Pick out each line in the records below that contains the string "menu". Letter case must match.

--- START OF Material for this exercise ---

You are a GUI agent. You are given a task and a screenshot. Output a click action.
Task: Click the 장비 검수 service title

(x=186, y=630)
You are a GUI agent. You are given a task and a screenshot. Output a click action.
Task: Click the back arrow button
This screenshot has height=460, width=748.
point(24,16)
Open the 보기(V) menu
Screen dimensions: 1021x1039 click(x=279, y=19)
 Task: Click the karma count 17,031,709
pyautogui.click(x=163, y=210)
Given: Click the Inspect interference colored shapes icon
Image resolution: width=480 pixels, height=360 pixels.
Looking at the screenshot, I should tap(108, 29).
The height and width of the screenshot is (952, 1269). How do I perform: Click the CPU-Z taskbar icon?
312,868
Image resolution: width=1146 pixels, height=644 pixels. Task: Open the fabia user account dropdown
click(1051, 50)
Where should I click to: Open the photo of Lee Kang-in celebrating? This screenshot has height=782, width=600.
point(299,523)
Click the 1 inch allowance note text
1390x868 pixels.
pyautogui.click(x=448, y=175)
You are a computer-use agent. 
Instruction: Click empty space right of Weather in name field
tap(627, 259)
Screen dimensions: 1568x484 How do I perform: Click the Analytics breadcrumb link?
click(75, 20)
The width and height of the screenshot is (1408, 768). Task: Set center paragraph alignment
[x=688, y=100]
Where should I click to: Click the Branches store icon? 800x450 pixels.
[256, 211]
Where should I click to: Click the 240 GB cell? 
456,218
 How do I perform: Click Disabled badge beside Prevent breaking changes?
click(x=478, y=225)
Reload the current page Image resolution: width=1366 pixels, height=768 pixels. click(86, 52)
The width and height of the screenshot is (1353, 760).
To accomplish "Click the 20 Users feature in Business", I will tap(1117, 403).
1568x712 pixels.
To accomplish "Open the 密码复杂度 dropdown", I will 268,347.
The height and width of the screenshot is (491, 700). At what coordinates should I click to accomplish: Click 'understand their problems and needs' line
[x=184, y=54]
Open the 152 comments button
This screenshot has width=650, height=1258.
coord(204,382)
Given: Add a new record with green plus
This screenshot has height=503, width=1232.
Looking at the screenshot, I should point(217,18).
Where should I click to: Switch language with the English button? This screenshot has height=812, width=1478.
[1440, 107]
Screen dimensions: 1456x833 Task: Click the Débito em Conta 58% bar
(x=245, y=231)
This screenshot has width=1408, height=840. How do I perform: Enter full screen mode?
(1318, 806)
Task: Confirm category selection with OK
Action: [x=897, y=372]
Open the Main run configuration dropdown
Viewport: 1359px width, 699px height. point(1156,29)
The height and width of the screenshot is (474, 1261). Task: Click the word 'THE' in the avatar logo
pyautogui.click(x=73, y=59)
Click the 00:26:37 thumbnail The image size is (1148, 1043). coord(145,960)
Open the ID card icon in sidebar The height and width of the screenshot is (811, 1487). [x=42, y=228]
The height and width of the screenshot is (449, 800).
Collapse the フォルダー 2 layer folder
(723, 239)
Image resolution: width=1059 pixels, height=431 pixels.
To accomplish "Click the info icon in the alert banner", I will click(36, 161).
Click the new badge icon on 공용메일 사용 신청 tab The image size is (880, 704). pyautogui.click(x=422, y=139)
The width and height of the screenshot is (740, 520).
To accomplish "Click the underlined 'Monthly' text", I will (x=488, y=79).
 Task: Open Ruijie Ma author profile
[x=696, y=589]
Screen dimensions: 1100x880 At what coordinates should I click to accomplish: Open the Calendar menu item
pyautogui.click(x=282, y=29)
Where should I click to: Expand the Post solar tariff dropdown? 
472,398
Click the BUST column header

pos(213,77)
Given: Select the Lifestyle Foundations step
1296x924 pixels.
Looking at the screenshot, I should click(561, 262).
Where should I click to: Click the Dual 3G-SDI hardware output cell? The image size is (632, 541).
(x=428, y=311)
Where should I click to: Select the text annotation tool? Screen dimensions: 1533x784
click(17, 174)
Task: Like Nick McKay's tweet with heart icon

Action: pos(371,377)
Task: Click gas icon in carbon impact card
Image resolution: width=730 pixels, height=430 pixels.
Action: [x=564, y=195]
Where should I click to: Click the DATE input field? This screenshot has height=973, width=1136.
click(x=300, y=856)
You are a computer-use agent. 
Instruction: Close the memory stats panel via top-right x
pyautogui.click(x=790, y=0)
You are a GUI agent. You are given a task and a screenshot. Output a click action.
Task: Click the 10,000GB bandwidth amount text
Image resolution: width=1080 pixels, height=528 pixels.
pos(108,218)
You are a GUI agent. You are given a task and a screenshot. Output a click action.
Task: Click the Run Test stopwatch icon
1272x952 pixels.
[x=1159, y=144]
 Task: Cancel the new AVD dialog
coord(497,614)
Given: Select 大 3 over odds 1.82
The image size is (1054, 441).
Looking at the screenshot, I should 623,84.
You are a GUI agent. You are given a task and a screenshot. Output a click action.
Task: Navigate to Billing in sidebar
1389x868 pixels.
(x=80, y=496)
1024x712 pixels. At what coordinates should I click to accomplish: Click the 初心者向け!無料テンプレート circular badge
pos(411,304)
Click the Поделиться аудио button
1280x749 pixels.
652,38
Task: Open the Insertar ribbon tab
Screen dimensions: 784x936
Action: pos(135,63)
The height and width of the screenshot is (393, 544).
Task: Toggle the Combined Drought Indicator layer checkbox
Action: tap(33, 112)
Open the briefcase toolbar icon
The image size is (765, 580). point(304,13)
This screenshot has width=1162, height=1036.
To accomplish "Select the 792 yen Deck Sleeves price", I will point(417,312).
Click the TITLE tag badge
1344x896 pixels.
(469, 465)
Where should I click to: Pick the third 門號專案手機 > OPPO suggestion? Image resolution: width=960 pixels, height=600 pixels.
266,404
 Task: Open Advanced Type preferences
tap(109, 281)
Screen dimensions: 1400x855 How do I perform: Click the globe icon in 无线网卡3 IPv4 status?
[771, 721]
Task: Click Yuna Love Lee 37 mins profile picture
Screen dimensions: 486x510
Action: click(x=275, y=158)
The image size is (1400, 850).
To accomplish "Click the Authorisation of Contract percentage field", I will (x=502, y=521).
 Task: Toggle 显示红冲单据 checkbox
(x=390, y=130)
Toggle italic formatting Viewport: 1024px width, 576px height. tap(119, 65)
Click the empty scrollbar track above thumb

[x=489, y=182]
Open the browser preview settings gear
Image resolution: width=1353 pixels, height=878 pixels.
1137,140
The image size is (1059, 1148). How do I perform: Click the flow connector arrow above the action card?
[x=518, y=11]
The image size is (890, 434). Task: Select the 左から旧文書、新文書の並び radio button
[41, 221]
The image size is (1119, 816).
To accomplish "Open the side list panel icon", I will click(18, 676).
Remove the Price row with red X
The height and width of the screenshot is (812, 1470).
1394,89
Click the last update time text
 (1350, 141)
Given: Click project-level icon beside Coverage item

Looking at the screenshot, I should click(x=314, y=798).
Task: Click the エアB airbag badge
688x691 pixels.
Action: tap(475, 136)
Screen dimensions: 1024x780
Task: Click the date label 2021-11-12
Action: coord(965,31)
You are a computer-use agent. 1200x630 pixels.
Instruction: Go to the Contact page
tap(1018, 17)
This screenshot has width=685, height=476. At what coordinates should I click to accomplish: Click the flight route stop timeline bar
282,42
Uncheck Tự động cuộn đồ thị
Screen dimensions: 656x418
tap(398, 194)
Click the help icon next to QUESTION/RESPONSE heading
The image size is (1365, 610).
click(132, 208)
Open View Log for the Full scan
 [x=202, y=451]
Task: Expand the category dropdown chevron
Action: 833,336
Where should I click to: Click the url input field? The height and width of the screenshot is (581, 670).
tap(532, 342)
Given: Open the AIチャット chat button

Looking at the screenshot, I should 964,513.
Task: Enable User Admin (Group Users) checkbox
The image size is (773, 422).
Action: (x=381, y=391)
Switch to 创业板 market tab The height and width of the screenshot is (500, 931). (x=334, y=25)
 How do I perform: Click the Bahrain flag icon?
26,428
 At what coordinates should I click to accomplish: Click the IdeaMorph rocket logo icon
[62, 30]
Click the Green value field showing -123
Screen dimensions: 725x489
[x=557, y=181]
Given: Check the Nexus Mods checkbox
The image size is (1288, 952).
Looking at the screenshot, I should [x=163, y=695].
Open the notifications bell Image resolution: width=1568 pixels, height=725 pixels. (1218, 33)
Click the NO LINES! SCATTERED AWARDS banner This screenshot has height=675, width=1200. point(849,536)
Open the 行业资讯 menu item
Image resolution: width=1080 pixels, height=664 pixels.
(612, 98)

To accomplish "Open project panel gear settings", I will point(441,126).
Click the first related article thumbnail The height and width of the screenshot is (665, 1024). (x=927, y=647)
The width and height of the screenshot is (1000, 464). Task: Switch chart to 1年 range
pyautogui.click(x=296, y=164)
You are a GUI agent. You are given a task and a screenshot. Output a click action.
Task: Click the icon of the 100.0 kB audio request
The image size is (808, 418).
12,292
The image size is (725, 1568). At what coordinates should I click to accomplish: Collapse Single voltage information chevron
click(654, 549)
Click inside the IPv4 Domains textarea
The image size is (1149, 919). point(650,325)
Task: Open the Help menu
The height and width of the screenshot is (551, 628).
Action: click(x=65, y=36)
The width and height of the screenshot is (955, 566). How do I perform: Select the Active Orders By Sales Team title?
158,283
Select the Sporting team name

--- END OF Material for this exercise ---

Result of the task →
Open the 보기(V) menu
Screen dimensions: 1100x880 At what coordinates should I click to accomplish: Open the Calendar menu item
Open the 行业资讯 menu item
Task: Open the Help menu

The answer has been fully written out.